作业 03 - 深层神经网络

深层神经网络

最重要的是要让整个过程向量化以加快运行速度,这里给出矩阵的大小.    

假设一共有 $\mathrm{L}$ 层,$\mathrm{m}$ 个训练样本,每一层的节点数量为 $\mathrm{n[l]}$        

$\mathrm{W[l] = (n[l], n[l - 1])}$, $\mathrm{b[l] = (n[l], 1)}$, $\mathrm{Z[l] = A[l] = (n[l], m)}$     

正向传播公式

$\mathrm{Z[l] = W[l]A[l - 1] + b[l]}$, $\mathrm{A[l] = g(Z[l])}$

反向传播公式

注:在 $\mathrm{A[L]}$ 对 $\mathrm{Cost}$ 求导时没有算进 $\mathrm{\frac{1}{m}}$

根据后续的需要进行的除法.   

$\mathrm{d(Z[l])=d(A[l]) * g[l]'(Z[l])}$

$\mathrm{d(W[l]) = \frac{1}{m} d(Z[l]) A[l - 1] ^{T}}$ 

$\mathrm{d(b[l]) = \frac{1}{m} np.sum(d(Z[l]), axis=1, keepdims=True)}$ 

$\mathrm{d(A[l - 1]) = W[l] ^T d(Z[l])}$ 

代码

这份代码里封装了 $\mathrm{ANNs}$ 函数,只需要输入每一层的节点数量,激活函数类型,程序就会根据训练数据学习.  

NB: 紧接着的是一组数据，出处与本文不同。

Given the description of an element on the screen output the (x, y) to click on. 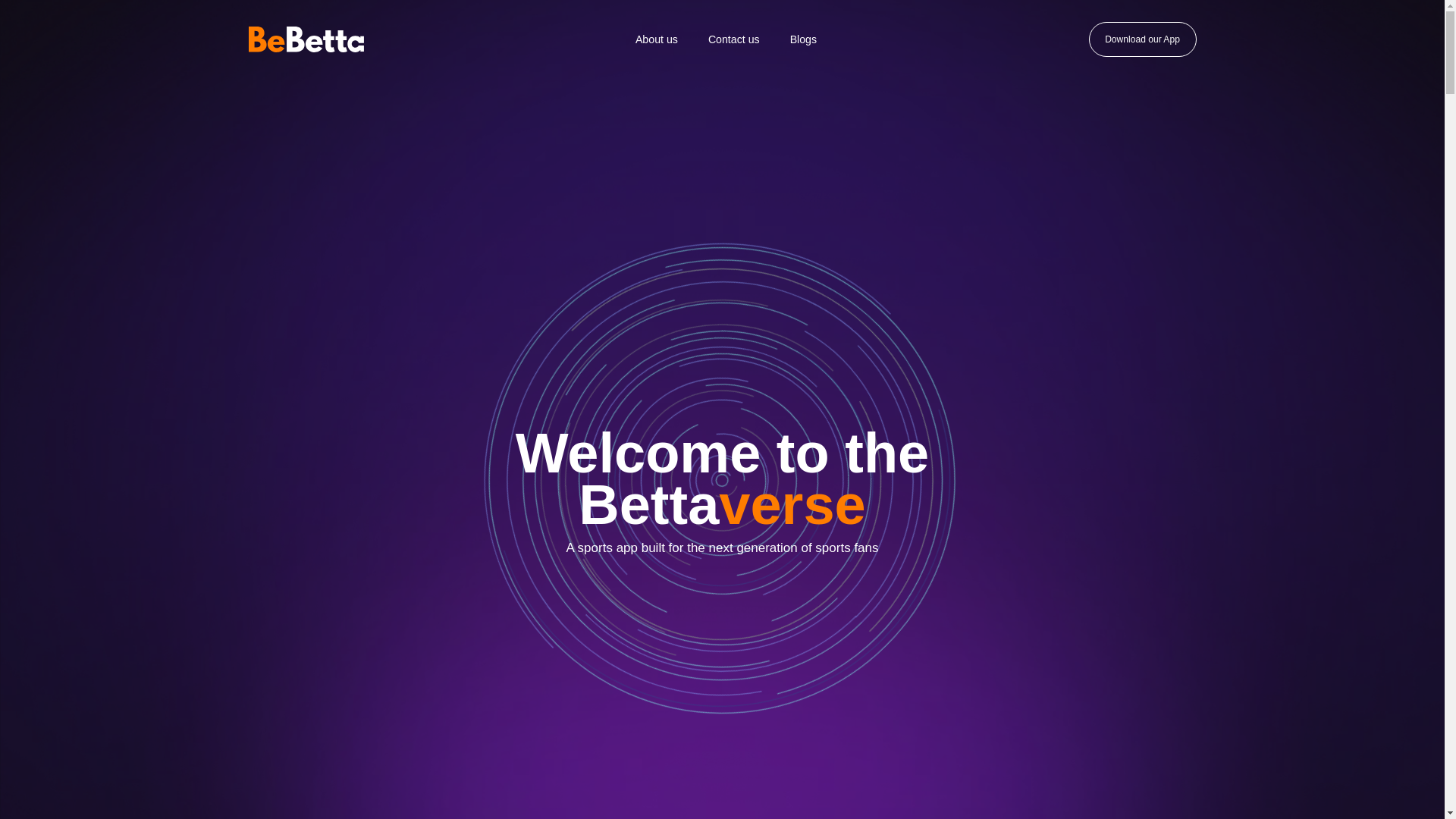
About us (656, 38)
Contact us (733, 38)
Blogs (802, 38)
Download our App (1142, 39)
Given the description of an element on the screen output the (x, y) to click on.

最佳的参数需要自己一步一步去调,同时学习次数不宜过多防止过拟合的事情发生.  

学习效果:

 

调用代码:

from inspect import Parameter
import numpy as np
import h5py
import matplotlib.pyplot as plt
from lr_utils import load_dataset   
from beta import ANNs, calculate  
train_x, train_y, test_x, test_y, classes = load_dataset() 
train_x = train_x.reshape(train_x.shape[0], -1).T / 255
test_x  = test_x.reshape(test_x.shape[0], -1).T   / 255

X , Y = train_x, train_y

acti = ["ng", "relu",  "relu", "relu", "sigmoid"]   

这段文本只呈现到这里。